Marano Alessandra, Giuffrida Maria Carmela, Giraudo Giorgio, Pellegrino Luca, Borghi Felice
Department of General and Oncologic Surgery , ASO Santa Croce e Carle, Cuneo, Italy .
J Laparoendosc Adv Surg Tech A. 2017 Apr;27(4):342-347. doi: 10.1089/lap.2016.0374. Epub 2016 Oct 28.
Although laparoscopy is becoming the standard of care for the treatment of colorectal disease, its application in case of postoperative peritonitis is still not widespread. The objective of this article is to evaluate the role of laparoscopy in the management of postoperative peritonitis after elective minimally invasive colorectal resection for malignant and benign diseases.
Between April 2010 and May 2016, 536 patients received primary minimally invasive colorectal surgery at our Department. Among this series, we carried out a retrospective study of those patients who, having developed signs of peritonitis, were treated with a laparoscopic reintervention. Patient demographics, type of complication and of the main relaparoscopic treatment, and main outcomes of reoperation were recorded.
A total of 20 patients (3.7%) underwent relaparoscopy for the management of postoperative peritonitis, of which exact causes were detected by laparoscopy in 75% as follows: anastomotic leakage (n = 8, 40%), colonic ischemia (n = 2, 10%), iatrogenic bowel tear (n = 4, 20%), and other (n = 1, 5%). The median time between operations was 3.5 days (range, 2-8). The laparoscopic reintervention was tailored case by case and ranged from lavage and drainage to redo anastomosis with ostomy fashioning. Conversion rate was 10% and overall morbidity was 50%. No cases required additional surgery and 30-day mortality was nil. Three patients (15%) were admitted to intensive care unit for 24-hour surveillance.

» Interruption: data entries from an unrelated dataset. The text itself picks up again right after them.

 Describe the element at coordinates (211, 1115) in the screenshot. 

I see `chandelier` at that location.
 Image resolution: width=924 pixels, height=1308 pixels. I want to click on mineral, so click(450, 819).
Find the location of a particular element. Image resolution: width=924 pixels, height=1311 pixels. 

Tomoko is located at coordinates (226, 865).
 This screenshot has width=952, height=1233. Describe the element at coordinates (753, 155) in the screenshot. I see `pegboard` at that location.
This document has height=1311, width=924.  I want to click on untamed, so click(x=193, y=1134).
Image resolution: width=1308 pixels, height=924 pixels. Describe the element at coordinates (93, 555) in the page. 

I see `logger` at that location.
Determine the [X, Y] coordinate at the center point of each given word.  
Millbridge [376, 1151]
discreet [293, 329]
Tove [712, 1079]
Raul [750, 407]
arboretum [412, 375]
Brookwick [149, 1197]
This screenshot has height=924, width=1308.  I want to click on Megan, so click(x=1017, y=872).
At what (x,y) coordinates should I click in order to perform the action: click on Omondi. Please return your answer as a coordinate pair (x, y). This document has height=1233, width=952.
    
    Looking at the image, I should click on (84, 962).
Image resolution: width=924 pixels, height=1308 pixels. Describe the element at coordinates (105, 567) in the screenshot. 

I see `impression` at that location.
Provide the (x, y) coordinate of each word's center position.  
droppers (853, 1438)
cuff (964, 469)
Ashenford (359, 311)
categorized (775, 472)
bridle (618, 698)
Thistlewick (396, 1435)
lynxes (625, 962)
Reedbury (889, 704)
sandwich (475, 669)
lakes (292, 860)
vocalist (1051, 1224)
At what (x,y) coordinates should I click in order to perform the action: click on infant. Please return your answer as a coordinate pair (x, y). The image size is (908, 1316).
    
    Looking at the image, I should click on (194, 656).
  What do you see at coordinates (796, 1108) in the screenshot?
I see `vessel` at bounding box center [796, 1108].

Our experience suggests that in experienced hands and in hemodynamically stable patients, a prompt laparoscopic reoperation appears as an accurate diagnostic tool and an effective and safe option for the treatment of postoperative peritonitis after primary colorectal minimally invasive surgery.
尽管腹腔镜检查正成为结直肠疾病治疗的标准方法,但其在术后腹膜炎病例中的应用仍不广泛。本文的目的是评估腹腔镜检查在择期微创结直肠癌切除术后恶性和良性疾病所致术后腹膜炎管理中的作用。
2010年4月至2016年5月期间,536例患者在我科接受了初次微创结直肠手术。在这一系列病例中,我们对那些出现腹膜炎体征并接受腹腔镜再次手术治疗的患者进行了回顾性研究。记录了患者的人口统计学资料、并发症类型、主要腹腔镜再次治疗方式以及再次手术的主要结果。
共有20例患者(3.7%)因术后腹膜炎接受了腹腔镜再次手术,其中75%通过腹腔镜检查明确了确切病因,具体如下:吻合口漏(n = 8,40%)、结肠缺血(n = 2,10%)、医源性肠破裂(n = 4,20%)以及其他(n = 1,5%)。两次手术之间的中位时间为3.5天(范围为2 - 8天)。腹腔镜再次手术根据具体病例进行调整,范围从冲洗引流到带造口重建的再次吻合。中转开腹率为10%,总体发病率为50%。无病例需要额外手术,30天死亡率为零。3例患者(15%)入住重症监护病房进行24小时监测。
我们的经验表明,对于有经验的医生以及血流动力学稳定的患者,及时进行腹腔镜再次手术是一种准确的诊断工具,也是原发性结直肠微创手术后治疗术后腹膜炎的有效且安全的选择。